3 Foods to Get Your Hormones Back on Track
Hormones influence nearly every part of your health — from energy levels and mood to metabolism, sleep, skin, and reproductive health. When hormones are out of balance, your body often sends signals like fatigue, cravings, irritability, weight fluctuations, poor sleep, or low motivation.
While nutrition isn’t a magic fix, the foods you eat can play a major role in supporting healthy hormone production, reducing inflammation, and helping your body regulate itself naturally.
Here are three powerful foods to include if you want to help get your hormones back on track.
1. Avocados
Avocados are rich in healthy monounsaturated fats, which are essential for hormone production. Since many hormones are made from cholesterol and fat-based compounds, your body needs quality fats to function properly.
They also contain fiber, potassium, and magnesium — nutrients that help support blood sugar balance and reduce stress on the body. Stabilising insulin and cortisol will help to support best blood sugar control, this is one of the most important factors for balanced hormones.
How to enjoy them:
Add avocado to toast, salads, smoothies, or use it as a spread instead of more processed options. It also goes well making homemade decadent treats that require chilling.
2. Protein, particularly deep sea cold water fish sources
Deep sea cold water fish is a great source of protein, which helps stabilise blood sugar and keeps you feeling fuller for longer. Plus, it contains vitamin D — a nutrient linked to hormone health, mood, and immune function.

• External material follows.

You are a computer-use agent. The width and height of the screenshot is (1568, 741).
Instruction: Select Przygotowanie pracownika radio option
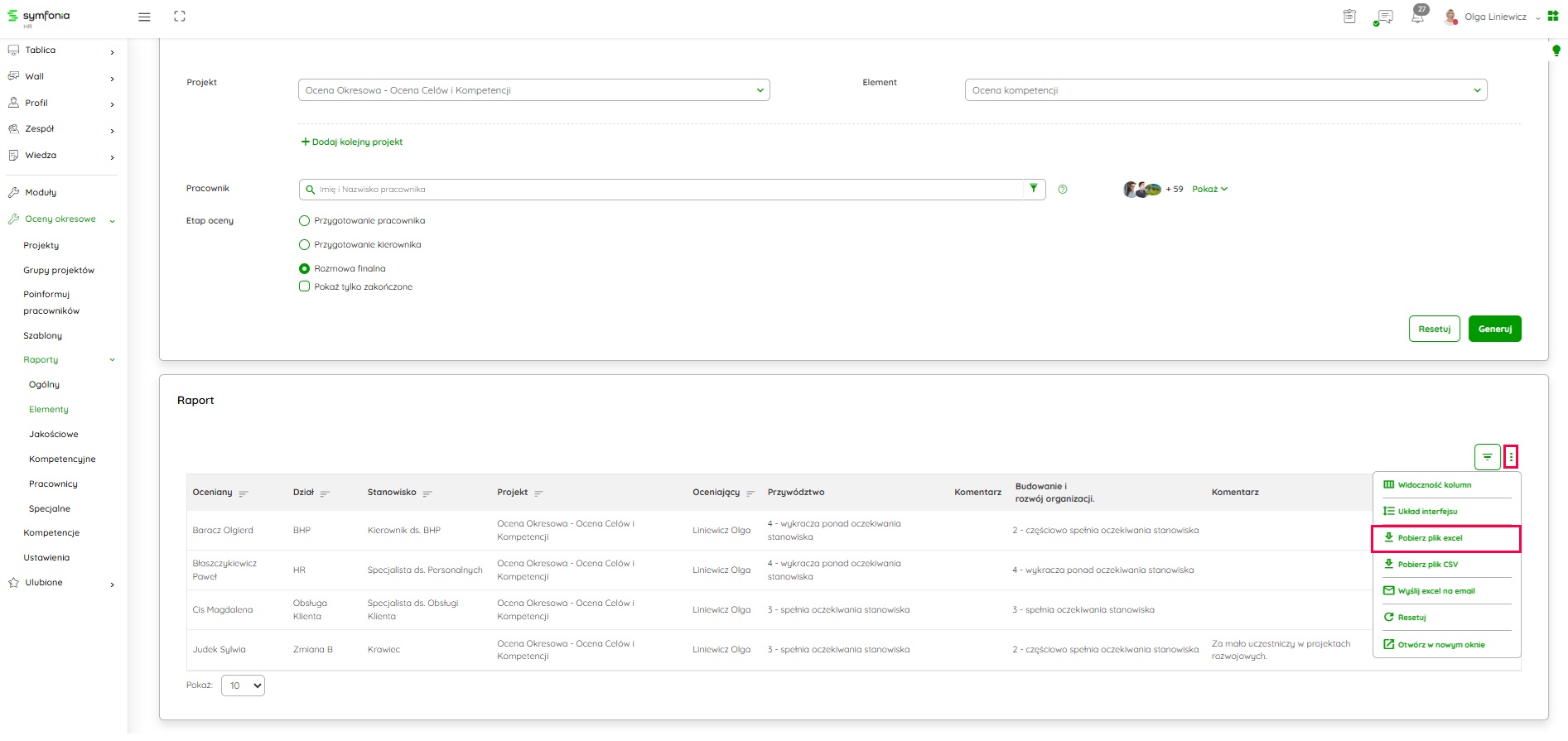tap(304, 221)

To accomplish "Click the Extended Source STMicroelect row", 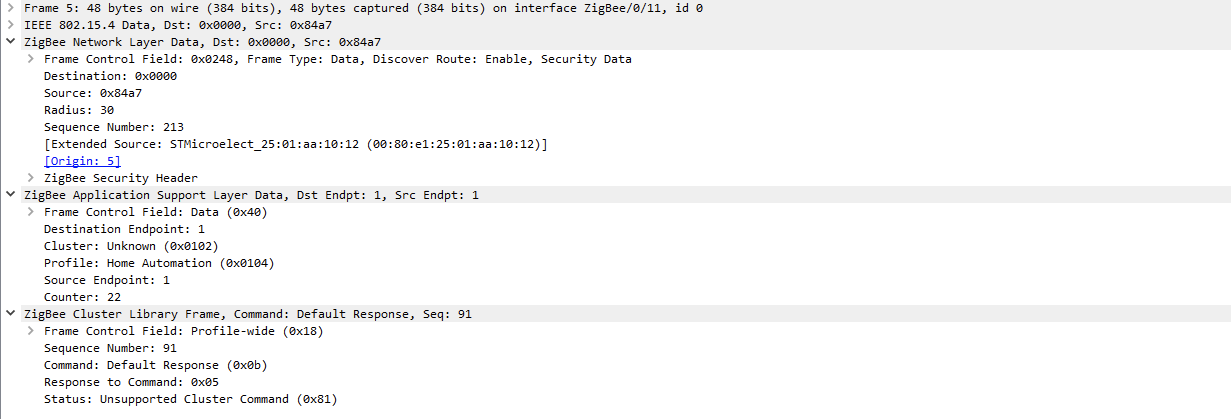I will [295, 144].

Fatty fish like salmon, mackerel and sardines are packed with omega-3 fatty acids, which help lower inflammation and support hormone signaling throughout the body. Chronic inflammation can interfere with hormones such as insulin, oestrogen, and cortisol.
How to enjoy it:
Aim for grilled, baked, or air-fried fish 1–2 times per week alongside colouful vegetables.
3. Flaxseeds
Flaxseeds are one of the best foods for hormone support because they contain lignans, natural plant compounds that may help support healthy oestrogen metabolism. They’re also rich in fiber, which helps the body eliminate excess hormones and support gut health.
The omega-3 fats in flaxseeds also provide anti-inflammatory benefits, making them a simple but powerful addition to your routine.
How to enjoy them:
Use ground flaxseeds in oats, yogurt, smoothies, or baking. Aim for 1–2 tablespoons daily.
Final Thoughts
Balanced hormones start with balanced habits. While no single food can “fix” hormones overnight, regularly eating nutrient-dense foods like avocados, deep sea cold water fish, and flaxseeds can give your body the building blocks it needs to function at its best.
Combine these foods with quality sleep, regular movement, stress management, and hydration for even better results.
Your hormones are always responding to your lifestyle — and your next meal is a great place to start.
Keep it simple and don’t over think it….
I love telling clients… “We are not all master chefs”… me included. But I do like to eat well in as simple way possible.